Peristiwa Bethesda sungguh menggambarkan bagaimana hati Allah melalui Tuhan Yesus mau ‘blusukan’ mencari orang-orang yang sakit. Ia bukan Allah yang duduk diam di surga sana, ‘menikmati’ bahkan ‘hidup’ karena ada banyak doa-doa yang dialamatkan kepada-Nya (gods versi-nya Marvel: Thor Love and Thunder). Tidak! Sakit penyakit kita bukanlah “hiburan bagi telinga-Nya”. Yesus hadir untuk membuat orang buta melihat, orang lumpuh berjalan, orang tuli mendengar, orang mati dibangkitkan, orang sakit disembuhkan dan orang kerasukan dilepaskan. Dimana ada Roh Allah, di situ ada kelepasan. Setiap ‘kuncian’, kungkungan, penjara si jahat harus dihancurkan. Kemana pun Yesus pergi, di tempat itu pasti ada pemulihan dan kesembuhan. Tapi ada hal yang Yesus perlu dapati, yaitu: iman sebesar biji sesawi saja. Tidak perlu besar, asalkan masih ada sedikit iman saja, perjumpaan dengan Allah yang benar, akan menumbuhkan iman yang awalnya kecil tsb menjadi pohon besar, menjadi iman yang mampu mengguncang surga, menghadirkan mujizat dan pemerintahan Allah di bumi seperti di surga.
Ya, orang yang lumpuh 38 tahun ini – dalam segala keterbatasan-nya, masih percaya dan masih berpikir bahwa suatu hari nanti, pasti akan ada giliran dia yang masuk pertama kali ke kolam terguncangkan itu. Satu kali air bergejolak, ia coba nyebur, tapi ternyata kalah sama yang lain. Tidak putus harapan, ia kembali menunggu. Bergejolak lagi, nyemplung lagi, kalah lagi, coba lagi. Penulis membayangkan itu bukan kali pertama dia keluar masuk air kolam dan gagal (karena lumpuh dan kalah cepat). Namun, ia tetap setia menunggu di sana, walaupun tanpa support dan dasar untuk berharap. Yesus melihat itu dan itu menarik perhatian-Nya.
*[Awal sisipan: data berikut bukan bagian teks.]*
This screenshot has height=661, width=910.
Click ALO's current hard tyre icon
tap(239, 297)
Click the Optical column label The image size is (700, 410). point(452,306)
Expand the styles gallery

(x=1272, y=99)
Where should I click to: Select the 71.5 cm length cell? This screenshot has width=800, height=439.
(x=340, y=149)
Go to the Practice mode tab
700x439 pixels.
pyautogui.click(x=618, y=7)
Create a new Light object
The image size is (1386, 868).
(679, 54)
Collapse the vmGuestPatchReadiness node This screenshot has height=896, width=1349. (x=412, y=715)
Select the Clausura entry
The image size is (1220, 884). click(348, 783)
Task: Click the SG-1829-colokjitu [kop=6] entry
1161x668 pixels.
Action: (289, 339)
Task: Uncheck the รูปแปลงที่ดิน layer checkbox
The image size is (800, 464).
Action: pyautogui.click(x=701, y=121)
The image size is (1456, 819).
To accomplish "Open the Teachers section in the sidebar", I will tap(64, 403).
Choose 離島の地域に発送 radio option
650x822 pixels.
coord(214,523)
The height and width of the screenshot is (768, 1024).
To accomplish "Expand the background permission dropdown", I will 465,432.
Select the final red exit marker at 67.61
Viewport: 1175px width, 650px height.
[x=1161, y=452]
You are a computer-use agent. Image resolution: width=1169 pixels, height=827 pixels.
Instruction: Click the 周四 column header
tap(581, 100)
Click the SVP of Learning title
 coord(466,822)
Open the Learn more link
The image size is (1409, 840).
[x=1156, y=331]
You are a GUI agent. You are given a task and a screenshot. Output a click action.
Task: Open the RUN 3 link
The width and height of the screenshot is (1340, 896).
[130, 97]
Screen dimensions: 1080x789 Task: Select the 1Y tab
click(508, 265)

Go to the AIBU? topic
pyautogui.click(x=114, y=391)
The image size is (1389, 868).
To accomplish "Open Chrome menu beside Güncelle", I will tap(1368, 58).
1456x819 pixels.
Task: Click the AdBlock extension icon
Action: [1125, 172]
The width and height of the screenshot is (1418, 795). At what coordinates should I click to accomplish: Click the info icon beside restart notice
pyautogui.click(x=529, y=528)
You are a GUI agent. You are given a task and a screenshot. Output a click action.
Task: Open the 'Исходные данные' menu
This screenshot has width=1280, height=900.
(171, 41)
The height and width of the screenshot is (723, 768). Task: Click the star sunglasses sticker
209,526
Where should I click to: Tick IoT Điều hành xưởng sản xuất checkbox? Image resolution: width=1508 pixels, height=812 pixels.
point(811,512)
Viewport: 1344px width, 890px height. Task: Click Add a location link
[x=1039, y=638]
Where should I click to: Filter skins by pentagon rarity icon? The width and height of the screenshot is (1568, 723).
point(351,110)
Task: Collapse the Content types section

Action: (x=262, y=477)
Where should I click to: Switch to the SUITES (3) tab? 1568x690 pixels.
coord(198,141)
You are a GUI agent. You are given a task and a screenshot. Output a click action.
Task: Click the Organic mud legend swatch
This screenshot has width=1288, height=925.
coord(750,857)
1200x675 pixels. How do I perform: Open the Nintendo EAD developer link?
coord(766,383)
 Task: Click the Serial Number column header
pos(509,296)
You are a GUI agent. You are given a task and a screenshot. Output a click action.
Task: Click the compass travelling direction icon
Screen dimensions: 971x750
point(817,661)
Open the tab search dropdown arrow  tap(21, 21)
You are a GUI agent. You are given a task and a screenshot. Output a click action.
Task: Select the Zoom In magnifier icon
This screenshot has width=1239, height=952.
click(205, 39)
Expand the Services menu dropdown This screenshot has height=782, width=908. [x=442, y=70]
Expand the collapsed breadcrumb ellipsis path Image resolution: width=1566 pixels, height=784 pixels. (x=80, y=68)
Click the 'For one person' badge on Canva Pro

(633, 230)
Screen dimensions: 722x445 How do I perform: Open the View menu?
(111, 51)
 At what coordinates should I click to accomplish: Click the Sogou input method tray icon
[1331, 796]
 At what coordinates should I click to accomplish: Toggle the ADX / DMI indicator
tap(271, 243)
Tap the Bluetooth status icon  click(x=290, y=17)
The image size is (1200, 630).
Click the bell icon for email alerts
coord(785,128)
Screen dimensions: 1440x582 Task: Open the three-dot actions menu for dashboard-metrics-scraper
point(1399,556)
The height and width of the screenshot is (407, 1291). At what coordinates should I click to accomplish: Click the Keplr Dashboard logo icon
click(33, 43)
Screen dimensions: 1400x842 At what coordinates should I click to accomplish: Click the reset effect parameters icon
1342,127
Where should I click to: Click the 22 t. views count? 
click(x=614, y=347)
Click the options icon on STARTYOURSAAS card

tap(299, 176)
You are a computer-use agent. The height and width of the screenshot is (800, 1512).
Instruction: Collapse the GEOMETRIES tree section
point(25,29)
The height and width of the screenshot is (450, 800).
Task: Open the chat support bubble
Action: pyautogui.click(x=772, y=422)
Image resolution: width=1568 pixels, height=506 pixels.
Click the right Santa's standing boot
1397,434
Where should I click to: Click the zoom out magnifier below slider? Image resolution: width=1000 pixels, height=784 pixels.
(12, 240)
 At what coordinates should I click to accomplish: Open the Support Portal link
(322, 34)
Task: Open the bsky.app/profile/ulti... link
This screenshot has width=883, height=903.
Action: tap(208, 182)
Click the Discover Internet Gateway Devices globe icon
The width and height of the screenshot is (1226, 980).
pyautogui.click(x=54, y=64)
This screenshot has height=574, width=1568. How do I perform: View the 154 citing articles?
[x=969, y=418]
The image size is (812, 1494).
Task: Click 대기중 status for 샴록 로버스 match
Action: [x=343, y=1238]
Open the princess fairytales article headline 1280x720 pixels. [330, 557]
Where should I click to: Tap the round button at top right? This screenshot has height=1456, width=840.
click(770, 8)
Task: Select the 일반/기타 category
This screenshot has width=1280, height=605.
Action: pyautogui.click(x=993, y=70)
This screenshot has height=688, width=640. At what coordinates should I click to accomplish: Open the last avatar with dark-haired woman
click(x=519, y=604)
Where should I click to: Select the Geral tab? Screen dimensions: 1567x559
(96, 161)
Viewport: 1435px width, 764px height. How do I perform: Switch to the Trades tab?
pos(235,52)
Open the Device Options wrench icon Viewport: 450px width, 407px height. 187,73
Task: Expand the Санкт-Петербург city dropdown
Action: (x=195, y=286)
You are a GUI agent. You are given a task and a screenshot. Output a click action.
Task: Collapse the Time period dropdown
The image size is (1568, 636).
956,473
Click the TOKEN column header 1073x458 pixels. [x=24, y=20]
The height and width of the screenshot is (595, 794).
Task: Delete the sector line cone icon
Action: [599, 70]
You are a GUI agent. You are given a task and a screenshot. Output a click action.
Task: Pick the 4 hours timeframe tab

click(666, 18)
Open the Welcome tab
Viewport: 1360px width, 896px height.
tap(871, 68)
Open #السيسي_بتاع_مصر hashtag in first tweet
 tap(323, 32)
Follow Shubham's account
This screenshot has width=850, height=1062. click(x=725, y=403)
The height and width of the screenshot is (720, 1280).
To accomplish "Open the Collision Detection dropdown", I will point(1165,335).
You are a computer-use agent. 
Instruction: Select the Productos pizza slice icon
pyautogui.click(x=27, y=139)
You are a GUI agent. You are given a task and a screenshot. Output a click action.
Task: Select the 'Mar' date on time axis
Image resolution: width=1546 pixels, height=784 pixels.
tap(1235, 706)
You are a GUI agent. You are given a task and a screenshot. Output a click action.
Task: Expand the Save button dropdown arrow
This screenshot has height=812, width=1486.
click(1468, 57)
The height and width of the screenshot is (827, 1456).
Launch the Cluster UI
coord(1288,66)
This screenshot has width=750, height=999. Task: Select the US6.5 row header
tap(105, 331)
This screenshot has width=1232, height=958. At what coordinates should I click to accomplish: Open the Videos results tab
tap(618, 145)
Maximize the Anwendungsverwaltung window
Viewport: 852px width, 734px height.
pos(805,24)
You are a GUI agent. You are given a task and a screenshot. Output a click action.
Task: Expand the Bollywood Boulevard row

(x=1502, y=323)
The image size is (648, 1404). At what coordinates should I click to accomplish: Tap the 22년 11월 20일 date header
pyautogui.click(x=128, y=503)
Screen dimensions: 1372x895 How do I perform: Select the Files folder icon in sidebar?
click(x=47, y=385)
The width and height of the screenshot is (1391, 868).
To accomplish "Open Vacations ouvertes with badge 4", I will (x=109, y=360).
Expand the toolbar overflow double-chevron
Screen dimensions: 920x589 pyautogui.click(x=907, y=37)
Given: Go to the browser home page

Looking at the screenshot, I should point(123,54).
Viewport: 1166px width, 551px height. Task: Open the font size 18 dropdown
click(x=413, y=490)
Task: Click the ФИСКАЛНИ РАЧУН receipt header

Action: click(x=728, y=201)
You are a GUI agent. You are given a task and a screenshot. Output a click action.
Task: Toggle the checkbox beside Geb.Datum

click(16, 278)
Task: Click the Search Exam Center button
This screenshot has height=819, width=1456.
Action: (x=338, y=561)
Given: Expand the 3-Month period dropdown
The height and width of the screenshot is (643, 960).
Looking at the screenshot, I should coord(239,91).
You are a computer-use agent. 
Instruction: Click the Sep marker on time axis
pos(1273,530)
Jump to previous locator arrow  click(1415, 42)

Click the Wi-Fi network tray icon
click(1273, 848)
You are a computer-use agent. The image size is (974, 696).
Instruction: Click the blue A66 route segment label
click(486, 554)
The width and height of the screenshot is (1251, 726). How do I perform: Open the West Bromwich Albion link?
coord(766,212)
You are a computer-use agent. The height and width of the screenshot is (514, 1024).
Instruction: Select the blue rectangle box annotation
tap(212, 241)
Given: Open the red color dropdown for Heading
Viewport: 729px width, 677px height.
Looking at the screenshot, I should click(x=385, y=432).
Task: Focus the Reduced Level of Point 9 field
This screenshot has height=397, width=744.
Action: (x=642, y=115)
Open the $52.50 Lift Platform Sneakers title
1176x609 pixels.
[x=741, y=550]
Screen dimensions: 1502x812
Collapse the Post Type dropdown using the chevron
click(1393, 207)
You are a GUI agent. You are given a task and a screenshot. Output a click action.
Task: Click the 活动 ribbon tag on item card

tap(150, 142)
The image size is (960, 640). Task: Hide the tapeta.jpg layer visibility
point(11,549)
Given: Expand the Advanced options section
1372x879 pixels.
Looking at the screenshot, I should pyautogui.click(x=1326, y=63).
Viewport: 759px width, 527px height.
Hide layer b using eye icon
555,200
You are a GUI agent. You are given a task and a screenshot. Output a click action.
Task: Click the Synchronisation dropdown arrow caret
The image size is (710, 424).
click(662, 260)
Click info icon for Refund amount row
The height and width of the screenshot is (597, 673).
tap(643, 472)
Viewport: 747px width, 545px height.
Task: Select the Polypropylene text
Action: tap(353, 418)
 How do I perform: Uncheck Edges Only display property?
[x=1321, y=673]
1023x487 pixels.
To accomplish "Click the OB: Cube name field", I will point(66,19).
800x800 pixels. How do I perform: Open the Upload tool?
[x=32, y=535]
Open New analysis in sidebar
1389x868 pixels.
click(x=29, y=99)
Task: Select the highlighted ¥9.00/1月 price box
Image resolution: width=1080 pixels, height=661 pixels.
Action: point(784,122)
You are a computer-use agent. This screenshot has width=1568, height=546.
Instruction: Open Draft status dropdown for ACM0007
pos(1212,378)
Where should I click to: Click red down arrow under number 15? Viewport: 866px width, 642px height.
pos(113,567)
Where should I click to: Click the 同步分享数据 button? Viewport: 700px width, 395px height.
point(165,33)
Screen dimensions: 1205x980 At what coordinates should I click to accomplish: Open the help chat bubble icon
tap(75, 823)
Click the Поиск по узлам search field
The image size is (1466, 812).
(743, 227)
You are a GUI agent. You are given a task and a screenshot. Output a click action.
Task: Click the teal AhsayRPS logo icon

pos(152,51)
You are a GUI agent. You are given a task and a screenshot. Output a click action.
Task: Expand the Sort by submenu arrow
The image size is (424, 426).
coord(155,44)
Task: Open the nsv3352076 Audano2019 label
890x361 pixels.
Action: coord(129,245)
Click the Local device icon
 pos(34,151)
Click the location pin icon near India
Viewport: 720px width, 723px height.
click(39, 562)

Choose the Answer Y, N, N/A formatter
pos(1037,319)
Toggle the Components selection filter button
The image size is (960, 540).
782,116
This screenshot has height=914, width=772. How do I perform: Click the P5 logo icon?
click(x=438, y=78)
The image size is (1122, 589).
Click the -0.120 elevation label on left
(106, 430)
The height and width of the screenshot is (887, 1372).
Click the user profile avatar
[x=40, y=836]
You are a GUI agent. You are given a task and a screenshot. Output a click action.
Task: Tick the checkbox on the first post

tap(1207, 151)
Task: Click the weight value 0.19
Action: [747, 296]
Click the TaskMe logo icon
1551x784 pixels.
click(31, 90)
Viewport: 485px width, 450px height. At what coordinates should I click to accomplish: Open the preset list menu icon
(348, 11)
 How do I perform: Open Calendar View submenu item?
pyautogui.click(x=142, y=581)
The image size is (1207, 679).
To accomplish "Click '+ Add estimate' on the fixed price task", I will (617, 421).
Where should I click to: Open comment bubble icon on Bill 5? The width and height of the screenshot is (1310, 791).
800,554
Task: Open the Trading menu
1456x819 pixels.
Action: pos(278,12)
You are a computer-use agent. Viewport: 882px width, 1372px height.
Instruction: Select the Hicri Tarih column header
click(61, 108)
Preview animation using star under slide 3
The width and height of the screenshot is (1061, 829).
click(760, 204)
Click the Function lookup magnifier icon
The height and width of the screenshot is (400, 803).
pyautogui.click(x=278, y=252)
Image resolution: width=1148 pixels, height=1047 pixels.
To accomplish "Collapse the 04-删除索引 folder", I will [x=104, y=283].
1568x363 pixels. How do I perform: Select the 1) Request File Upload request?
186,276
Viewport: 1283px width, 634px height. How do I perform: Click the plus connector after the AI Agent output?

Bethesda memang dapat menyembuhkan, tapi terbatas dan bersyarat (hanya 1 orang tercepat) dan bahkan sekarang Bethesda itu sudah ‘tutup’, tidak ada lagi. Tapi sesungguhnya ada Allah yang terbuka non-stop, tidak terbatas tapi juga bersyarat: adakah ditemukan-Nya iman di dalam kita? Adakah hati yang percaya kepada-Nya bahwa Ia adalah Jehovah Rapha – Allah yang menyembuhkan? Tuhan Yesus memberkati.